# [Task to complete]
Skip the pictures. Retype exactly, and only, the lines between the line holding "Task: Select the" and the last line below, inclusive.

# [Dataset entries]
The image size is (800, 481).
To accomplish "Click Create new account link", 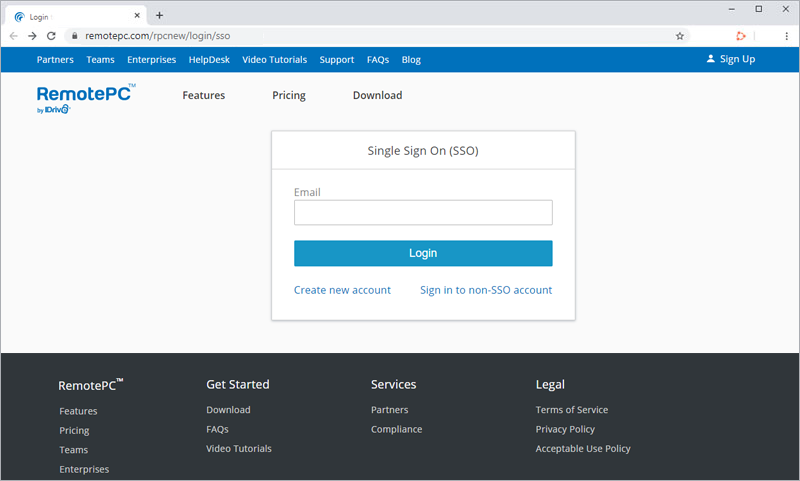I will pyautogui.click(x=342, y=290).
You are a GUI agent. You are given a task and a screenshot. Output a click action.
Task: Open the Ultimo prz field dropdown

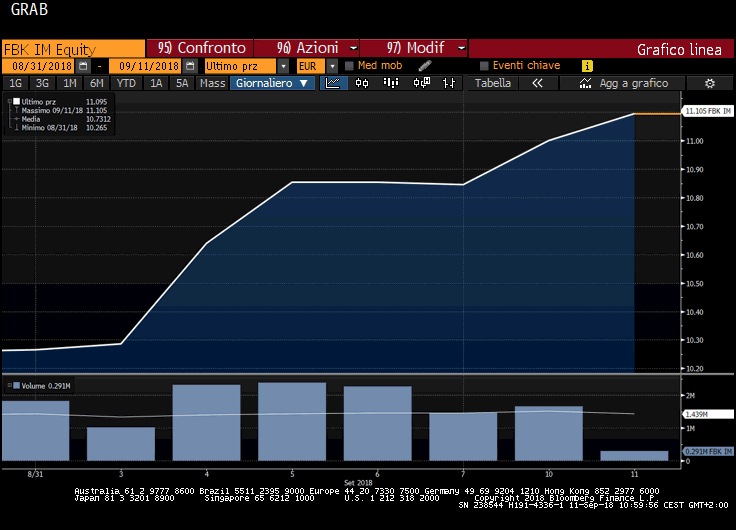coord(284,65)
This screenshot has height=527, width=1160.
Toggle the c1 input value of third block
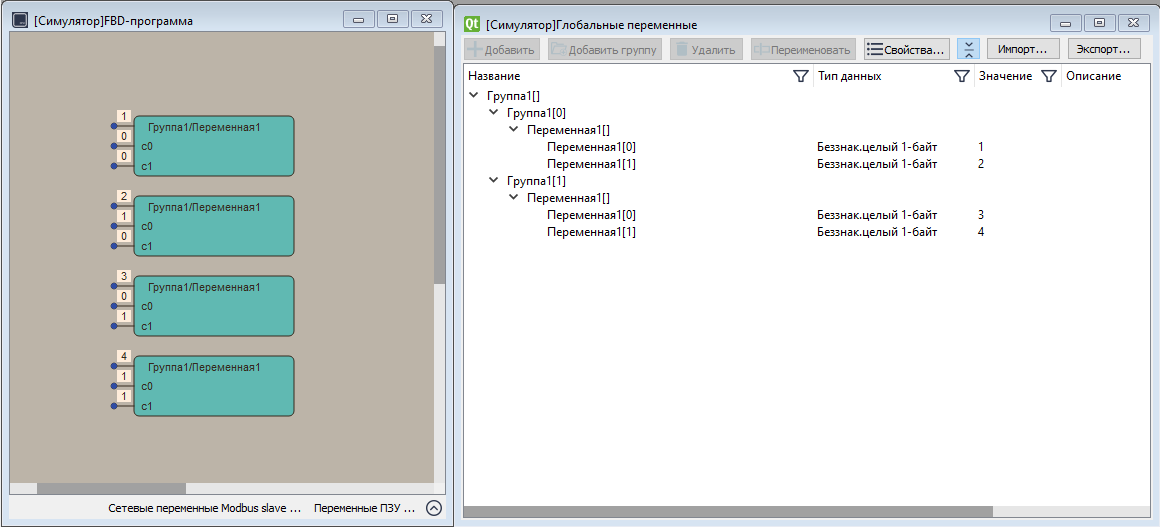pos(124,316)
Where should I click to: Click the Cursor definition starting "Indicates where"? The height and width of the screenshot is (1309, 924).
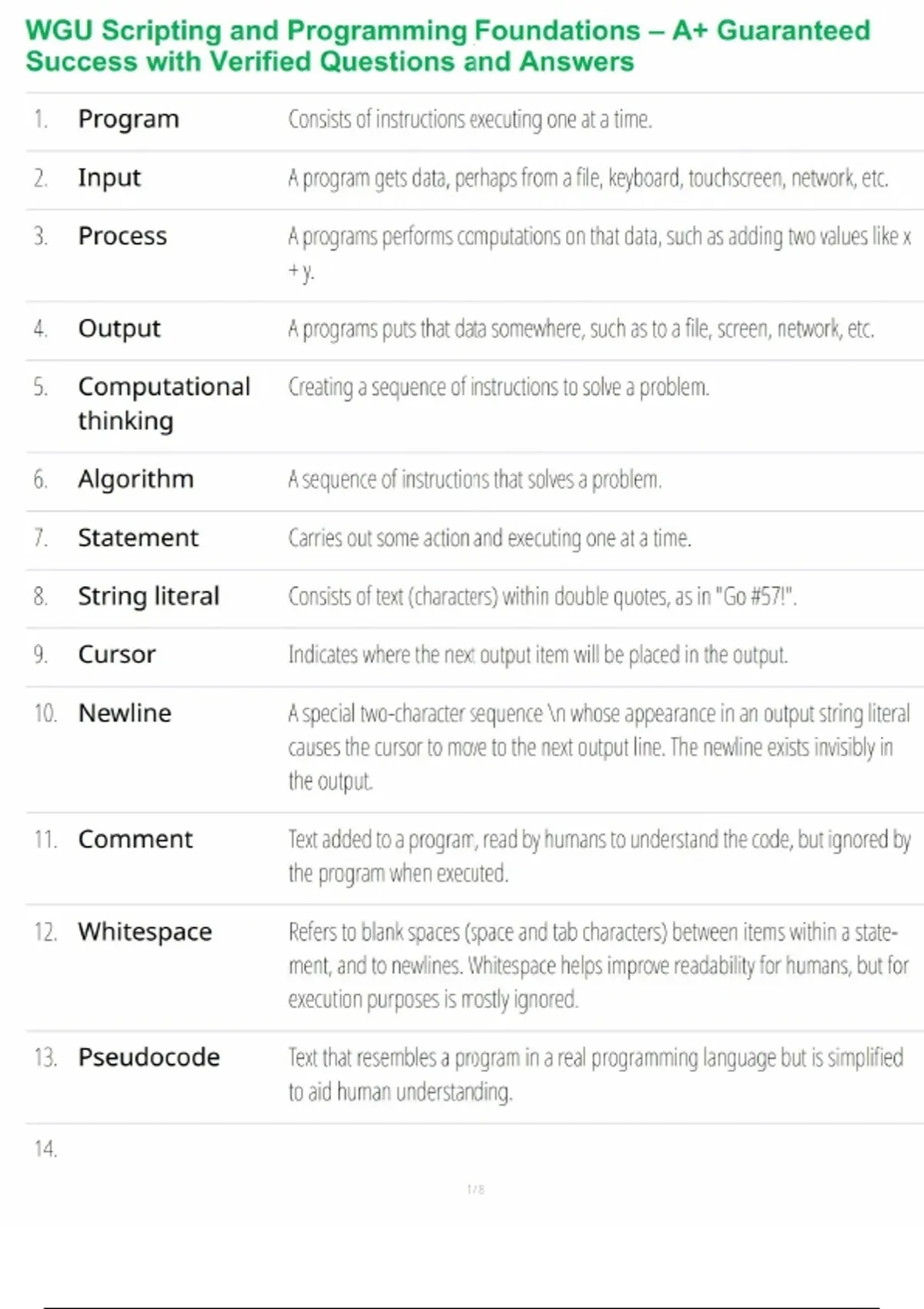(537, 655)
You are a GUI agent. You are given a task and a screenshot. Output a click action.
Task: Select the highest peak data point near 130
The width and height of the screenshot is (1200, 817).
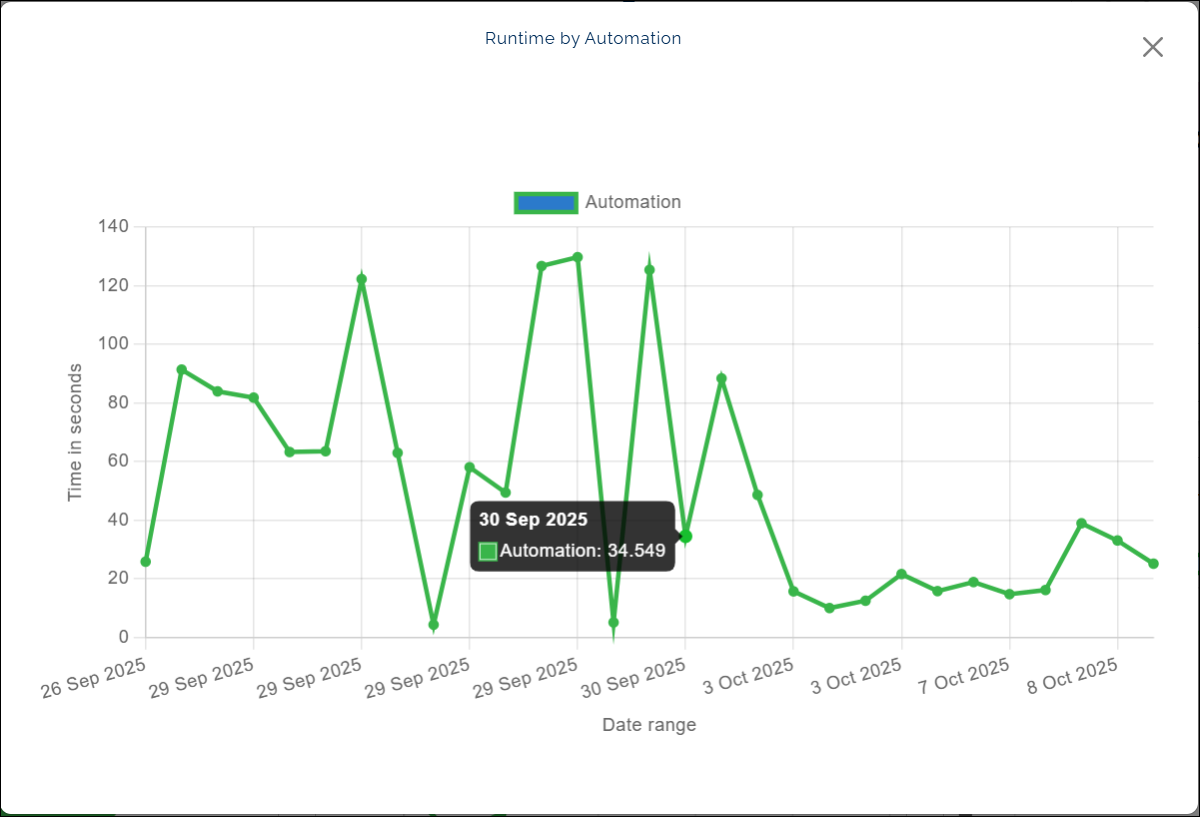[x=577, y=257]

# [Task output]
Task: Select the highest peak data point near 130
The width and height of the screenshot is (1200, 817).
[x=577, y=257]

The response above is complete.